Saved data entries
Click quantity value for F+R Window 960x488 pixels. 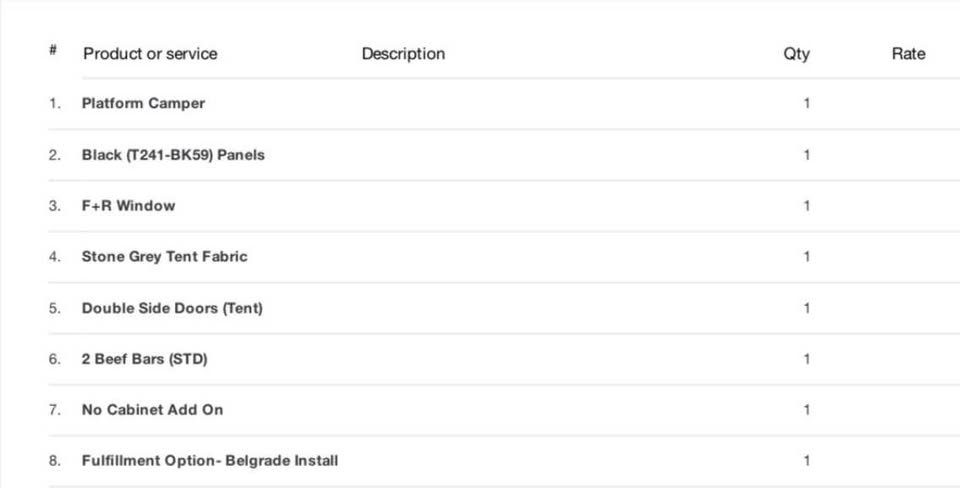[x=807, y=206]
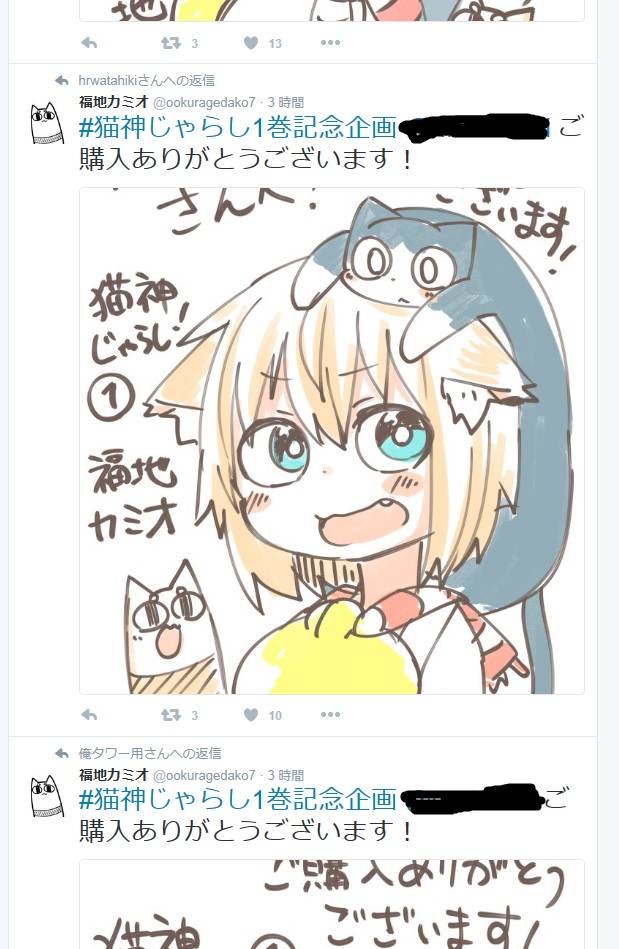
Task: Open the bottom partially visible handwritten image
Action: click(x=332, y=904)
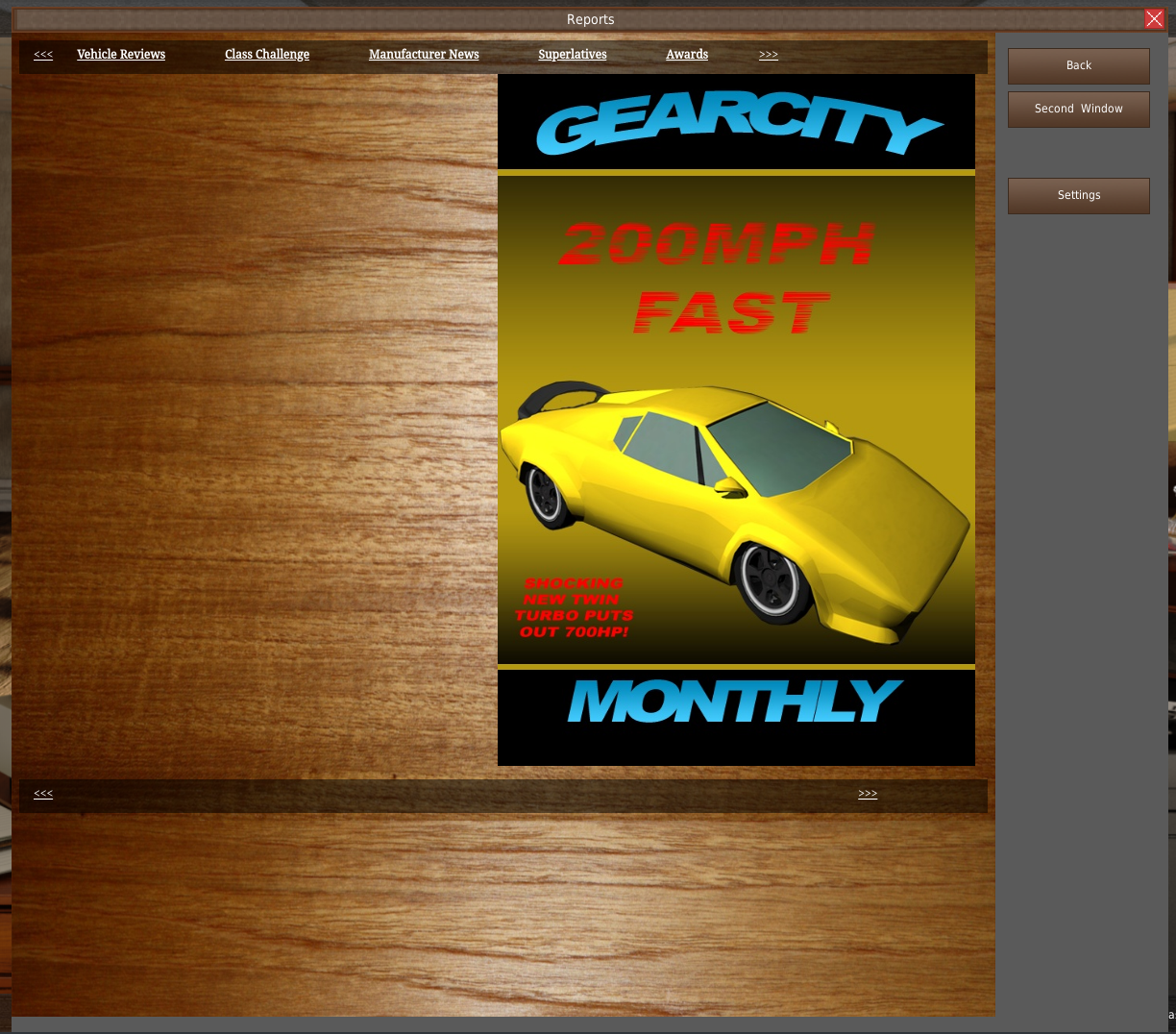Open the Settings panel
Viewport: 1176px width, 1034px height.
[1078, 196]
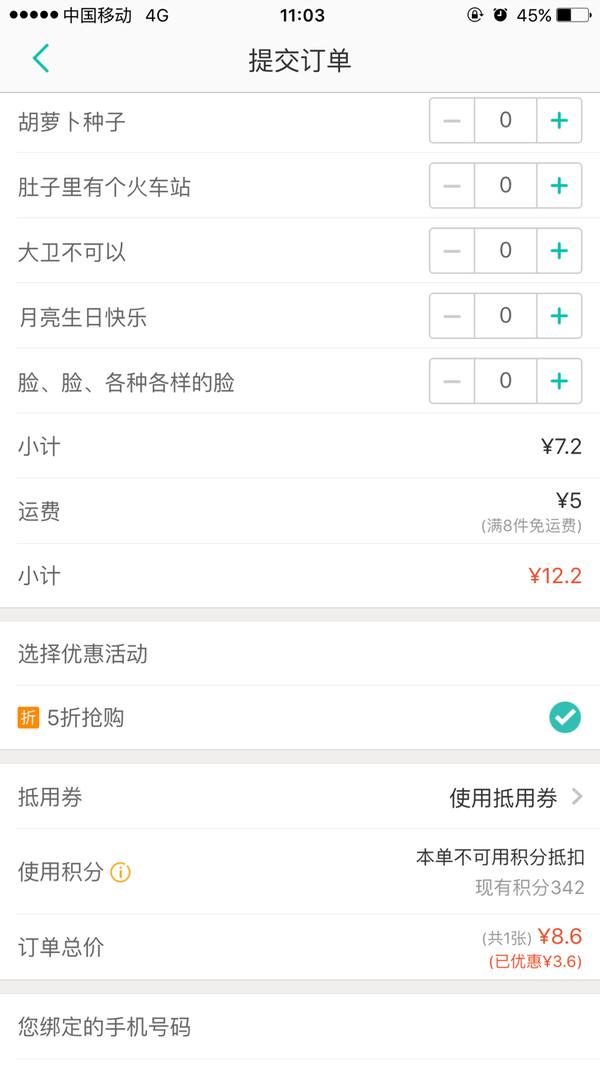Image resolution: width=600 pixels, height=1066 pixels.
Task: Tap plus icon for 大卫不可以
Action: [559, 251]
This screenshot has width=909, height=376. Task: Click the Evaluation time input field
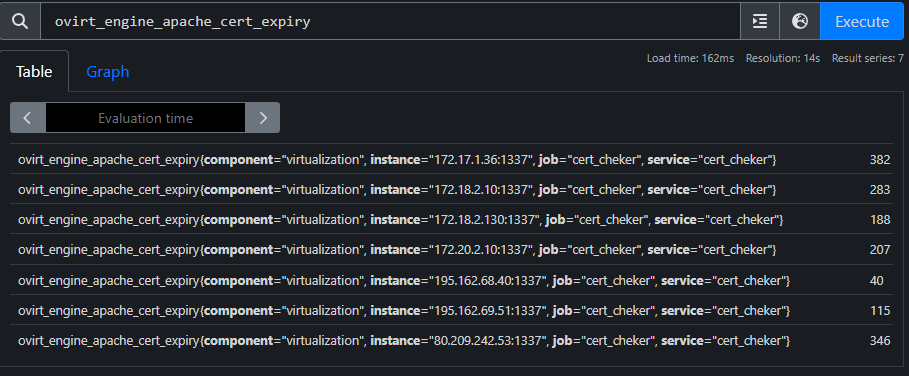click(146, 118)
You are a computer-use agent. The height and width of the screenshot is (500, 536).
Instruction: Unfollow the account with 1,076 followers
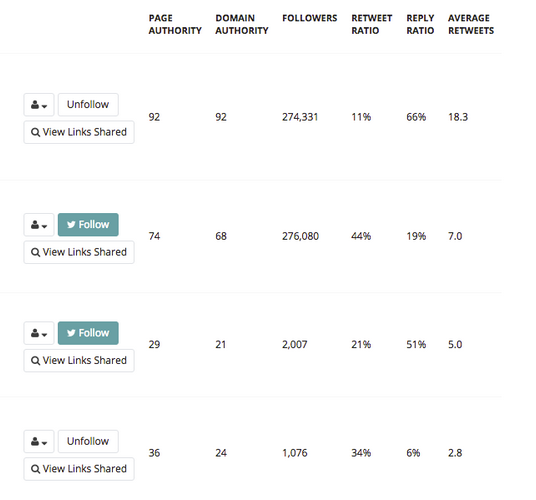tap(88, 442)
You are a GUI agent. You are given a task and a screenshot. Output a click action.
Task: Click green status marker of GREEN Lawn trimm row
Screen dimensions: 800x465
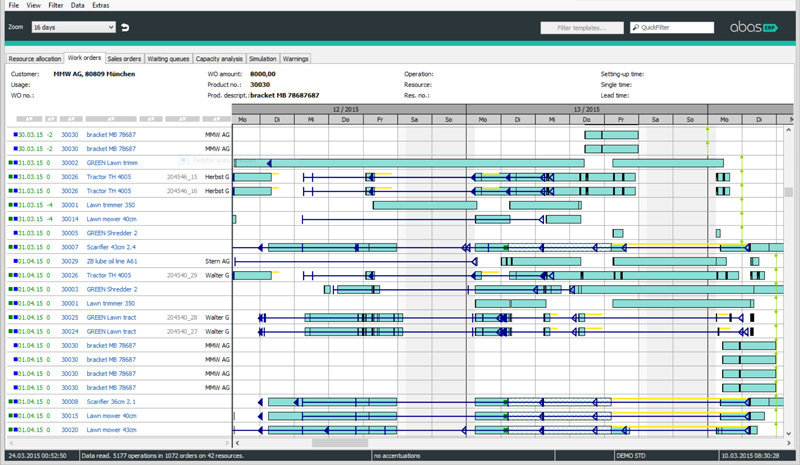click(x=10, y=162)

ABOUT THIS TASK | The required output is the lines from the one containing "You are a computer-use" through the end of the records above, reproduced exactly, with no pictures.

SOLUTION TO THIS EXERCISE |
You are a computer-use agent. The height and width of the screenshot is (500, 536).
Instruction: Unfollow the account with 1,076 followers
tap(88, 442)
You are a GUI agent. You are given a task and a screenshot. Output a click action.
Task: Click green status marker of GREEN Lawn trimm row
Screen dimensions: 800x465
click(x=10, y=162)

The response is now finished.